Notre manière de nous précipiter, d’accélérer notre course, notre pas, ou nos déplacements ; nos gestes brusques ; notre réaction impulsive ; Tout cela nous éloigne de notre unité intérieure, nous conduit à ne pas laisser l’esprit et le cœur orienter de nos chemins de vie. Nous cachons mal notre angoisse de mort, ou encore notre volonté de tout maîtriser, en tendant à mettre une quantité innombrable d’actions dans un temps limité. Nous voulons mettre de l’infini dans du fini, et nous entretenons ainsi une frustration qui n’aura pas d’issue. Pourquoi vouloir aller de plus en plus vite d’un point à un autre, avec des trains à grande vitesse ou des avions supersoniques ? Aurions-nous oublié que le temps du voyage à une valeur en lui-même, et qu’ils souvent habité de mille richesses ?

La lenteur c’est le rythme du marcheur, du montagnard, du pèlerin, du moine mendiant et itinérant, et finalement du penseur et du maître spirituel. Une certaine lenteur est indispensable au travail de l’esprit et de la mémoire. Relisons ces quelques lignes de Milan Kundera : « Évoquons une situation on ne peut plus banale : un homme marche dans la rue, soudain il veut se rappeler quelque chose, mais le souvenir lui échappe. A ce moment machinalement, il ralentit son pas …/… Le degré de la lenteur est directement proportionnel à l’intensité de la mémoire ; le degré de la vitesse est directement proportionnel à l’intensité de l’oubli » (La Lenteur)

La lenteur est nécessaire au discernement… Peu de bons choix se font dans la précipitation (sauf à avoir acquis des « habitus », longuement préparés par un lent et fastidieux travail. Ces habitudes constituent alors en nous comme une seconde nature, nous expliquait Félix Ravaisson).

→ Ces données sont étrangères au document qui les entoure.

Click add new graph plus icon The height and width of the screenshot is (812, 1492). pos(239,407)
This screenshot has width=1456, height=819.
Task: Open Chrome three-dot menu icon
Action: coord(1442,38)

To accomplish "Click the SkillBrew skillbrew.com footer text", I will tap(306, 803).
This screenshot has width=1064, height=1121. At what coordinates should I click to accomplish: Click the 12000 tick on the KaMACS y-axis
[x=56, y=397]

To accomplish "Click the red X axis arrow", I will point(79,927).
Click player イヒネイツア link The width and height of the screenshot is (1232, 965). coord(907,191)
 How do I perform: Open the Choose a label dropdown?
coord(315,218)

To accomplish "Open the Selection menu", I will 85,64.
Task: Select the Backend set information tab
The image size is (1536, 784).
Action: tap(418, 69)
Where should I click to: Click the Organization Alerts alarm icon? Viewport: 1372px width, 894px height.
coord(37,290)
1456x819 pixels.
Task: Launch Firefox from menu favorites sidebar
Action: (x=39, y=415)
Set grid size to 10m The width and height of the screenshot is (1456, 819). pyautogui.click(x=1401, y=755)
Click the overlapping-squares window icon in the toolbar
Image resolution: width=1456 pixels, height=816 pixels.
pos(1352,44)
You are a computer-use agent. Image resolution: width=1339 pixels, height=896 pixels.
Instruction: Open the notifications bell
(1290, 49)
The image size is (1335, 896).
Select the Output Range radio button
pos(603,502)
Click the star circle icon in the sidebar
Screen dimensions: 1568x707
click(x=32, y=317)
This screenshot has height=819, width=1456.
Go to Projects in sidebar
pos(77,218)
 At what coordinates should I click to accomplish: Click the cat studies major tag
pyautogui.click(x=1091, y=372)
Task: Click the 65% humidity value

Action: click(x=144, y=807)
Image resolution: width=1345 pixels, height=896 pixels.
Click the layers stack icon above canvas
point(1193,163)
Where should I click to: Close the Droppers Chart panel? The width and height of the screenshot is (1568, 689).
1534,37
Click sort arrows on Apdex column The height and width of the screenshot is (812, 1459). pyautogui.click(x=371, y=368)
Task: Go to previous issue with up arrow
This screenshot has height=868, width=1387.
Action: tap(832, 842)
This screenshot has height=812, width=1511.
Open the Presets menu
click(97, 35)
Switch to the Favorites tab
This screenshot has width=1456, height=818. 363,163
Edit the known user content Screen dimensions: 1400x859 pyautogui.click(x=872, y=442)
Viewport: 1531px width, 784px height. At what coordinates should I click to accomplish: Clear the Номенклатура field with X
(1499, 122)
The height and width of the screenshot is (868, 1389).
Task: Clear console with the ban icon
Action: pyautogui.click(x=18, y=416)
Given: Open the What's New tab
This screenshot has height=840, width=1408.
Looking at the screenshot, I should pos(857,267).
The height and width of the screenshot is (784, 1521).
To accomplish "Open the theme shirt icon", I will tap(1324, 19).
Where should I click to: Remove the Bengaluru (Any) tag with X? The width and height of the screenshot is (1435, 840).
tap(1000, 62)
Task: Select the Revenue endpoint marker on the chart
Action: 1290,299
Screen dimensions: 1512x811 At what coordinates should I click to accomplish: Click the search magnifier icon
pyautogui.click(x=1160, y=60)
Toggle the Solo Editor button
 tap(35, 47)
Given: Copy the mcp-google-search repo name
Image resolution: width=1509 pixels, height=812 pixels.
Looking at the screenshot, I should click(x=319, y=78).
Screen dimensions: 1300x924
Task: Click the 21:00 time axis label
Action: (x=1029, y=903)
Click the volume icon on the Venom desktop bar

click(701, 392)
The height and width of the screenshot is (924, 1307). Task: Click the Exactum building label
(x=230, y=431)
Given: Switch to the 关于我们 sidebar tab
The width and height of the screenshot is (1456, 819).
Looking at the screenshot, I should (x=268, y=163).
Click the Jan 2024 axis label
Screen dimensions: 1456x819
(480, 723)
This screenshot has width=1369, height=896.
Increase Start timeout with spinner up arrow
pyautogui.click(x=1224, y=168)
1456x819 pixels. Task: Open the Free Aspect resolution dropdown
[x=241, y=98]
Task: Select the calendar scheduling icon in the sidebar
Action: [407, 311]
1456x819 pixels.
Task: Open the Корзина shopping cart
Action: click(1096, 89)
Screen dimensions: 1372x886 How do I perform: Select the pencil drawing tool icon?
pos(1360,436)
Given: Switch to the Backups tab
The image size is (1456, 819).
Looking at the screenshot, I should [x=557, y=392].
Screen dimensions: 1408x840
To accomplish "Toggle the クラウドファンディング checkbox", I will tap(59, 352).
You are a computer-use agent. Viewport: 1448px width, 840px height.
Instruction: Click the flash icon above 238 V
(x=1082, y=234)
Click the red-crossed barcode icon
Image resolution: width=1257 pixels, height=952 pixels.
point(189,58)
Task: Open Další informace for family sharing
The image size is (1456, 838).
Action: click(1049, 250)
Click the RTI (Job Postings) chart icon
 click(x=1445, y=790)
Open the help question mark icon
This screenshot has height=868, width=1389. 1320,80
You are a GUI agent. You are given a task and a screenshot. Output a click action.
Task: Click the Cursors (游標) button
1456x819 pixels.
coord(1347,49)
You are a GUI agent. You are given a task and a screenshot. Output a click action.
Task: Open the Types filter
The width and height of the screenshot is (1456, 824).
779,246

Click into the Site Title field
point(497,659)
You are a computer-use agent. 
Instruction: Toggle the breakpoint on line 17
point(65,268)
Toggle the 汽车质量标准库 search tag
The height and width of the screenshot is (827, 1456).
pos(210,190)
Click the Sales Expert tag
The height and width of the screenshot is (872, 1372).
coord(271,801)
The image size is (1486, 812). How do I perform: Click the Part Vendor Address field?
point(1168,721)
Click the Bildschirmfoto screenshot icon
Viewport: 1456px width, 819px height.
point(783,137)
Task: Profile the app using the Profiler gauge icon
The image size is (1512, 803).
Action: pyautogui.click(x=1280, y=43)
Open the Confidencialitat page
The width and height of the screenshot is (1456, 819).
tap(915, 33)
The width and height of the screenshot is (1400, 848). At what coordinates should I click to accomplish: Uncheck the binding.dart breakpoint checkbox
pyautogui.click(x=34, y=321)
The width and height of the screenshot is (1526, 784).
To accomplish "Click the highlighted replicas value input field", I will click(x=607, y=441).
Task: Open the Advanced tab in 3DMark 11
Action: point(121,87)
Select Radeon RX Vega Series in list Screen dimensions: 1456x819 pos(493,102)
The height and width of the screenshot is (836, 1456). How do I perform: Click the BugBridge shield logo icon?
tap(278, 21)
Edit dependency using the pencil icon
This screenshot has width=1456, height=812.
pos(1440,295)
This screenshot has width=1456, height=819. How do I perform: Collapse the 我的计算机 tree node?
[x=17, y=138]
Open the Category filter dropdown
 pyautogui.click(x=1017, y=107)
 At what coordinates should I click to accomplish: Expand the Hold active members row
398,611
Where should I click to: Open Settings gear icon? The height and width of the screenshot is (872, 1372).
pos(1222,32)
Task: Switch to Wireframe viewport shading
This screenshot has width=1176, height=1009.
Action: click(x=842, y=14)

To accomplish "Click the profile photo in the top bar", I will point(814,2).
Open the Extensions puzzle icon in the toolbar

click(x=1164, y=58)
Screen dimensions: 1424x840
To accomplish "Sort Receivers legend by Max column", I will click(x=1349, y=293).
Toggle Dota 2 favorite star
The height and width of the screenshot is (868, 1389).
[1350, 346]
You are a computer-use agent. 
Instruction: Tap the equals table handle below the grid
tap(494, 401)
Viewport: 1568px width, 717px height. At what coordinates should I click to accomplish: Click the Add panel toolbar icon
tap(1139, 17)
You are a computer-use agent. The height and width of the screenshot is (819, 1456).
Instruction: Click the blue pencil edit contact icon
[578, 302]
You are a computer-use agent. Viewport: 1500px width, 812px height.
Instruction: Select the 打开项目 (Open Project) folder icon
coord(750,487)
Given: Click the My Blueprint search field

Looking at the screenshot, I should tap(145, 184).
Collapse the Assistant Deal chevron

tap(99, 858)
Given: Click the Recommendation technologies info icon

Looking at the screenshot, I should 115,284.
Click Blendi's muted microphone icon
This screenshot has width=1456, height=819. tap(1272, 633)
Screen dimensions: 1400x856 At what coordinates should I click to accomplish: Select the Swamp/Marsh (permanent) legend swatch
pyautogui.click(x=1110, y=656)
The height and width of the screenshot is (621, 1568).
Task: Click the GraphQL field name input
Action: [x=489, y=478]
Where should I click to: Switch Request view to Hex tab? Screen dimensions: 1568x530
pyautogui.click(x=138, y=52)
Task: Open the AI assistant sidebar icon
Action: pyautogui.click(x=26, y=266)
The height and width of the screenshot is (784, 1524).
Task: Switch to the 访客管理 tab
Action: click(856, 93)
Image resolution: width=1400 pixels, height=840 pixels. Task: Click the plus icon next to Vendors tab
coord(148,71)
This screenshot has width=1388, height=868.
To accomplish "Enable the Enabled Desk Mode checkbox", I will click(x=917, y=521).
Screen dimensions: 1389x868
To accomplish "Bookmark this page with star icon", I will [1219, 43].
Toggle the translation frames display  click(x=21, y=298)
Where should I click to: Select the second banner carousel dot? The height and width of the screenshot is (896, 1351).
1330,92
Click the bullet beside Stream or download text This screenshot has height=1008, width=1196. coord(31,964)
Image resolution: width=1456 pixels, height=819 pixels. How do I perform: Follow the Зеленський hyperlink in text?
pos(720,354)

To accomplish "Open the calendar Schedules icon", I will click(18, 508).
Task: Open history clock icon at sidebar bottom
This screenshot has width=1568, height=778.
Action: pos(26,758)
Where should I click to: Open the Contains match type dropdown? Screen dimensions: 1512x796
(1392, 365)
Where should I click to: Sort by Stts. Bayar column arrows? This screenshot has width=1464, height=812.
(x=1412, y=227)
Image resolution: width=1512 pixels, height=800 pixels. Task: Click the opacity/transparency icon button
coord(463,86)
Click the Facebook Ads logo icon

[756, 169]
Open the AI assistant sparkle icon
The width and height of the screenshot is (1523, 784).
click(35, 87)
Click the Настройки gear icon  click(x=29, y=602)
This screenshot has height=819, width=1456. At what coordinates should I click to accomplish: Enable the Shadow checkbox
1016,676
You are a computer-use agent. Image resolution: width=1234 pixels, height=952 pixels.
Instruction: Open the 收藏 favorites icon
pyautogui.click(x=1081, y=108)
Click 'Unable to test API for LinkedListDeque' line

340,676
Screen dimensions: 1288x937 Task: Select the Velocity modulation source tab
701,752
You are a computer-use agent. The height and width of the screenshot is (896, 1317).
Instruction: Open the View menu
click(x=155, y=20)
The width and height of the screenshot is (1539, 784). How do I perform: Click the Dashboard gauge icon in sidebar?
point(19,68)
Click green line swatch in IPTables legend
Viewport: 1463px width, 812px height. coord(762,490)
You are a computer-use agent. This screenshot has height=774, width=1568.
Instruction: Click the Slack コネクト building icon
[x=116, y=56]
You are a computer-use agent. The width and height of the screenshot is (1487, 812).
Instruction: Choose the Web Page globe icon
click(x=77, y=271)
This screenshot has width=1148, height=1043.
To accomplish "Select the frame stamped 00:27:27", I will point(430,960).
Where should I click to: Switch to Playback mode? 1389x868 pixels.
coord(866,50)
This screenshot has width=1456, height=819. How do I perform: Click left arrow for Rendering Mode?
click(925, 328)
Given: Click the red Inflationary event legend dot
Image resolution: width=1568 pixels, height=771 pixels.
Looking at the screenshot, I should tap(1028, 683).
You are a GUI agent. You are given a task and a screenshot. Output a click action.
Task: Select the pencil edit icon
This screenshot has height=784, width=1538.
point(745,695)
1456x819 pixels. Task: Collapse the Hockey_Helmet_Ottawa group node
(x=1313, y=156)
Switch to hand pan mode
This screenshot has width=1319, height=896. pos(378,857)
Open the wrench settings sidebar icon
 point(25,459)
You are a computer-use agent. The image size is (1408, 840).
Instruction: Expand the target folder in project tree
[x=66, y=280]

En ce temps de l’Église où nous voudrions parfois faire face à tout ce que faisaient nos prédécesseurs avec d’importants moyens (humains et économiques), nous risquons en raison de notre désir d’agir vite, de tomber dans une agitation stérile, plutôt que de nous laisser conduire par le souffle de l’Esprit. Paul dirait alors que nous sommes « affairés sans rien faire » (2 Th 3, 11), sans rien construire qui soit vraiment utile.

Alors si nous nous remettions à marcher lentement ? Si nous cessions de nous agiter pour avancer calmement et sereinement dans la direction que l’Esprit nous indique ? Il s’agit aussi de « trouver notre miel » dans un temps rythmé par l’écoute (de Dieu et des autres), le conseil, la synodalité…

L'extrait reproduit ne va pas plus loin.